# [What you are asked to do]
Please rewrite the lines from the one containing "Task: Click the" up to and including the one containing "Looking at the" as a Markdown table with the columns Row and Line, giving each line a row number. Skip any blank lines, and leave the pictures out of the answer.
-- start of Records for this task --
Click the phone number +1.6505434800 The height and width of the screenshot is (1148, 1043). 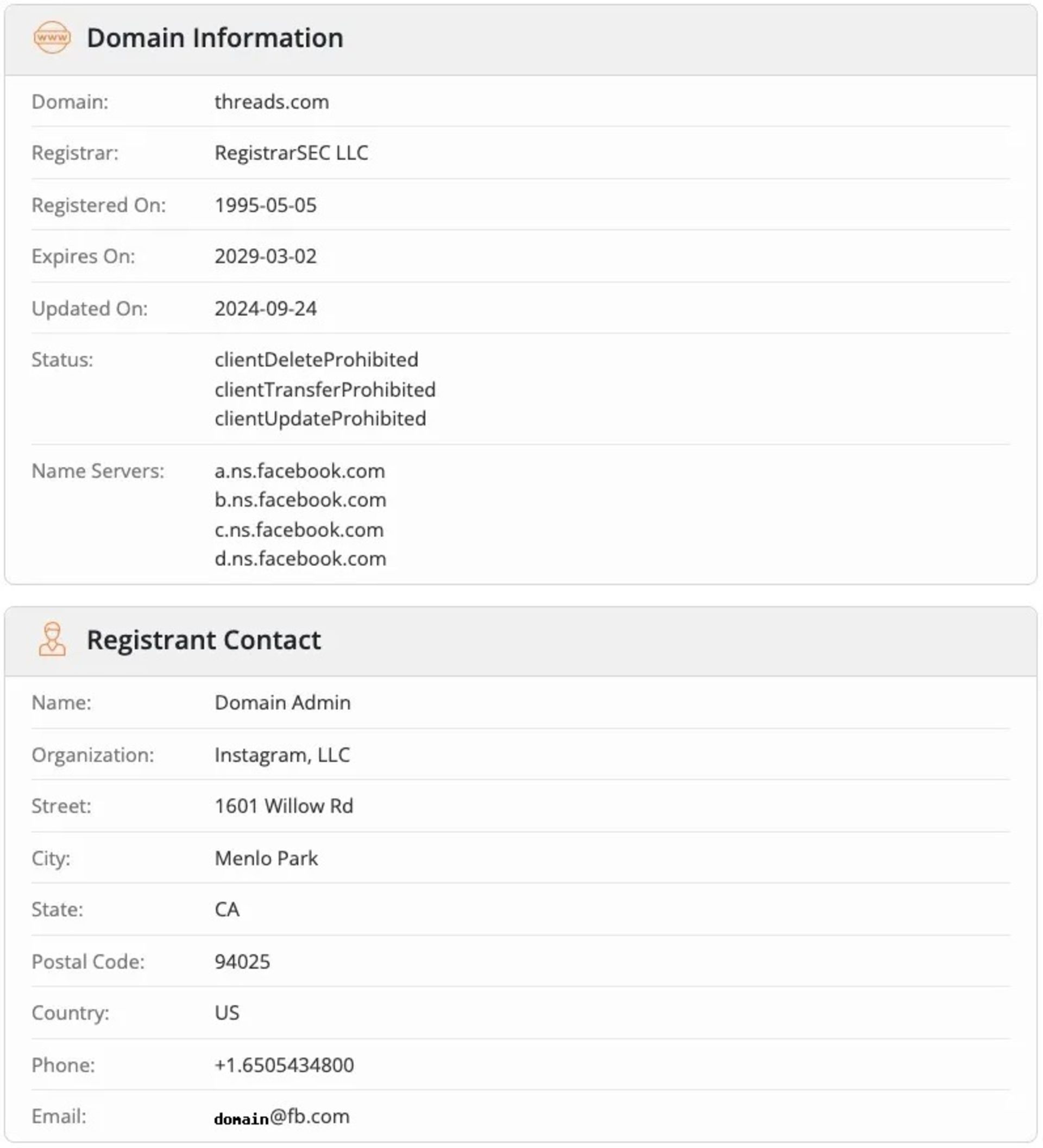point(284,1065)
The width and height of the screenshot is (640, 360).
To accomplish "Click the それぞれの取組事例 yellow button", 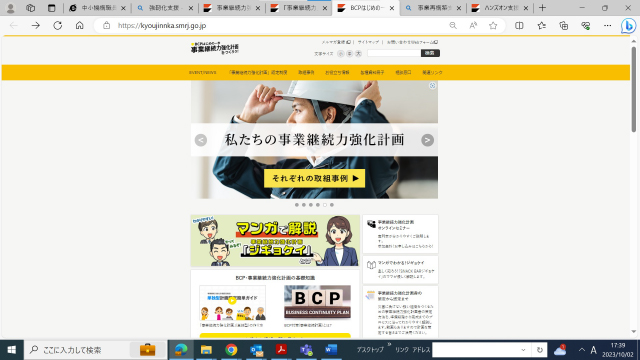I will pos(314,178).
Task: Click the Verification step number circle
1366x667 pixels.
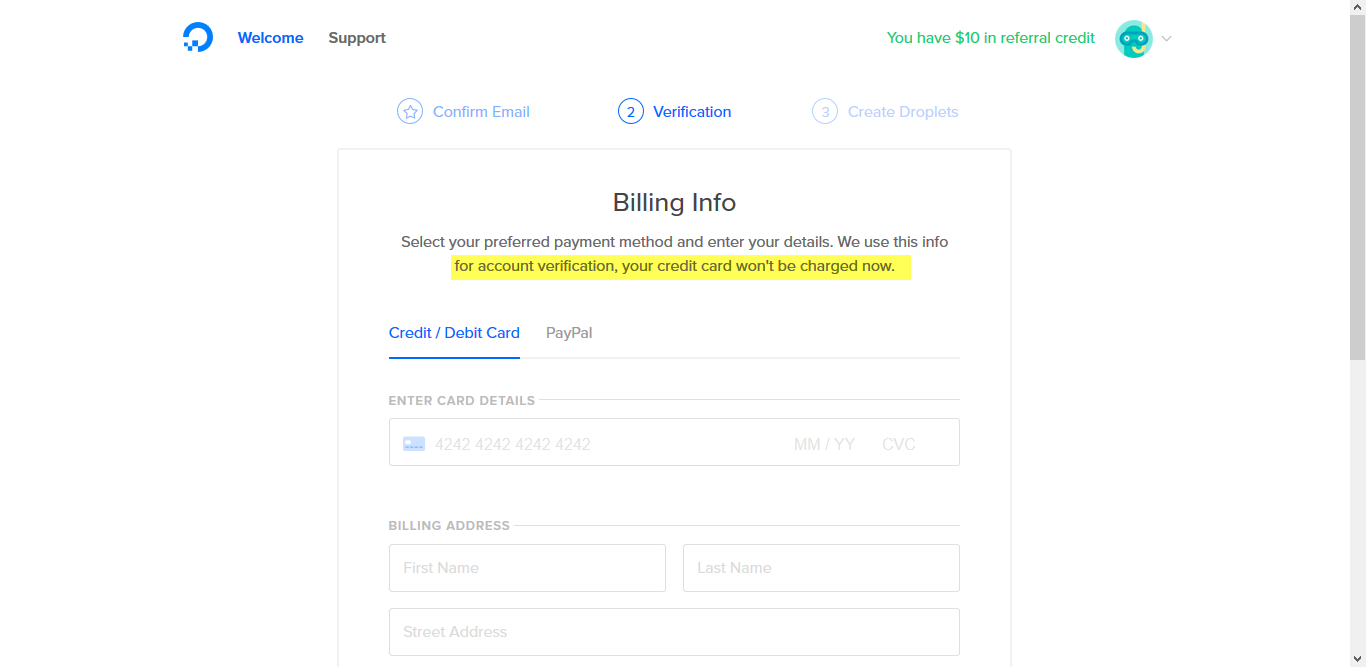Action: coord(630,112)
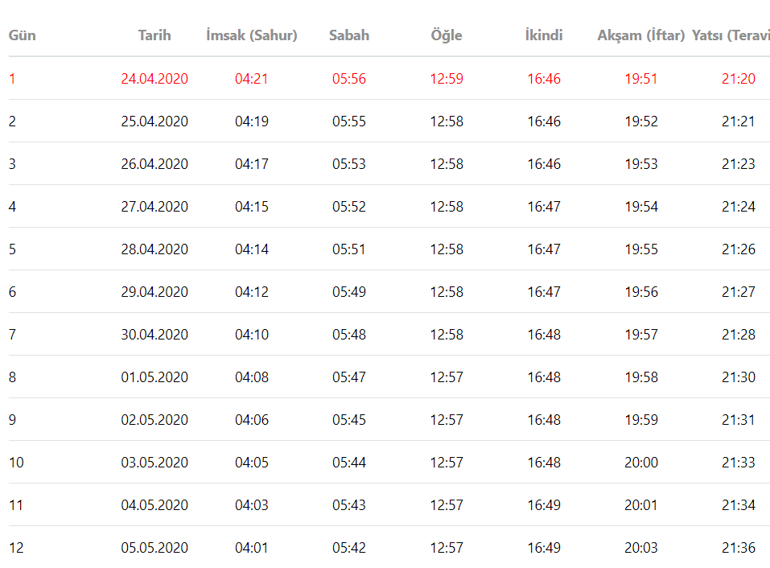Select the highlighted İmsak time 04:21
Image resolution: width=770 pixels, height=568 pixels.
point(251,78)
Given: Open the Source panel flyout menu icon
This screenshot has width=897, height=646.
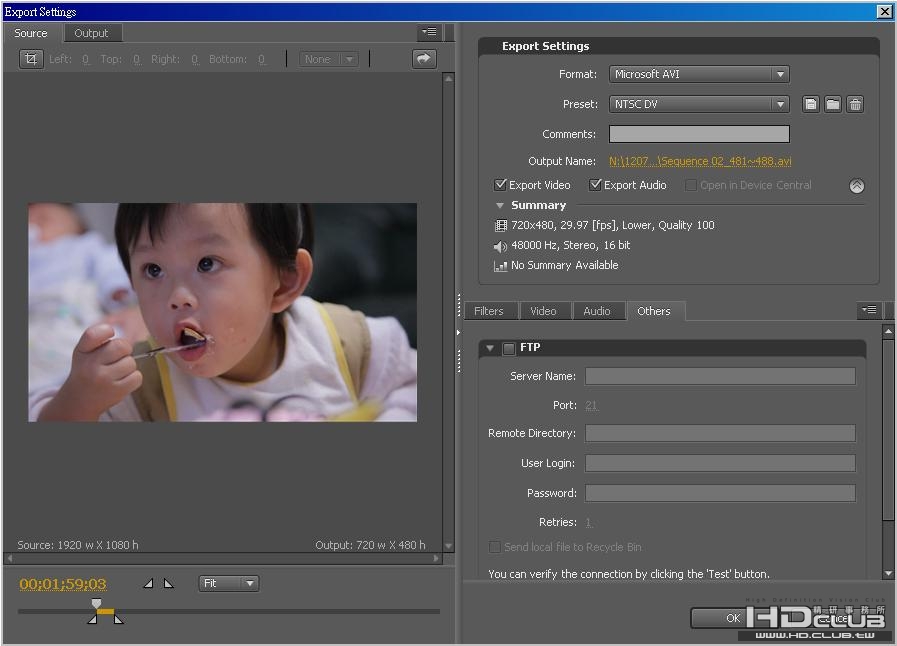Looking at the screenshot, I should [x=429, y=33].
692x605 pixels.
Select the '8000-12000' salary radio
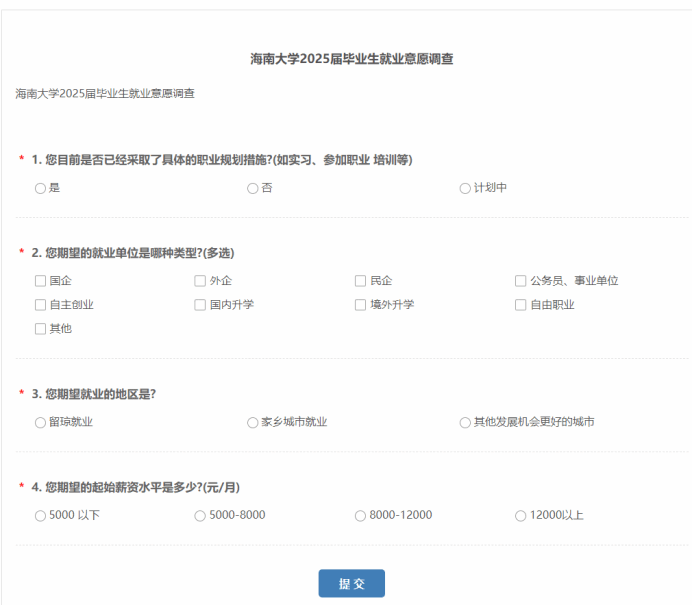(x=360, y=516)
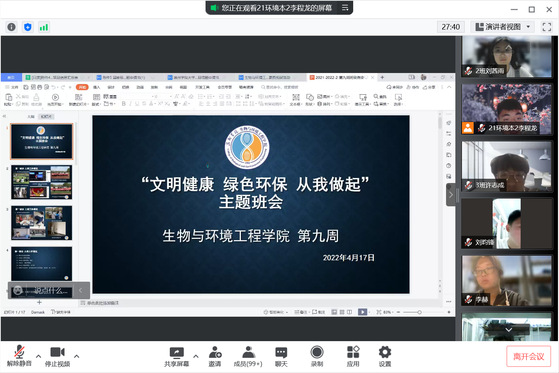
Task: Open the 邀请 invite icon
Action: (x=215, y=356)
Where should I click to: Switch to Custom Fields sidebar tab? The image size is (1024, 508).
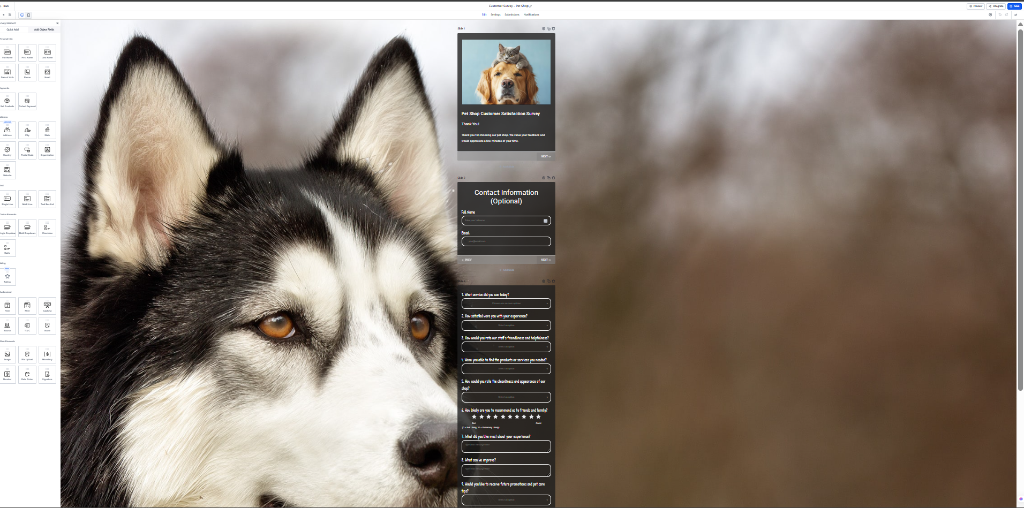click(x=44, y=29)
-- end of Records for this task --
# [Task result]
| Row | Line |
|---|---|
| 1 | Task: Click the Verification step number circle |
| 2 | 1366x667 pixels. |
| 3 | Action: coord(630,112) |
| 4 | Select the highlighted İmsak time 04:21 |
| 5 | Image resolution: width=770 pixels, height=568 pixels. |
| 6 | point(251,78) |
| 7 | Given: Open the Source panel flyout menu icon |
| 8 | This screenshot has width=897, height=646. |
| 9 | Looking at the screenshot, I should [x=429, y=33]. |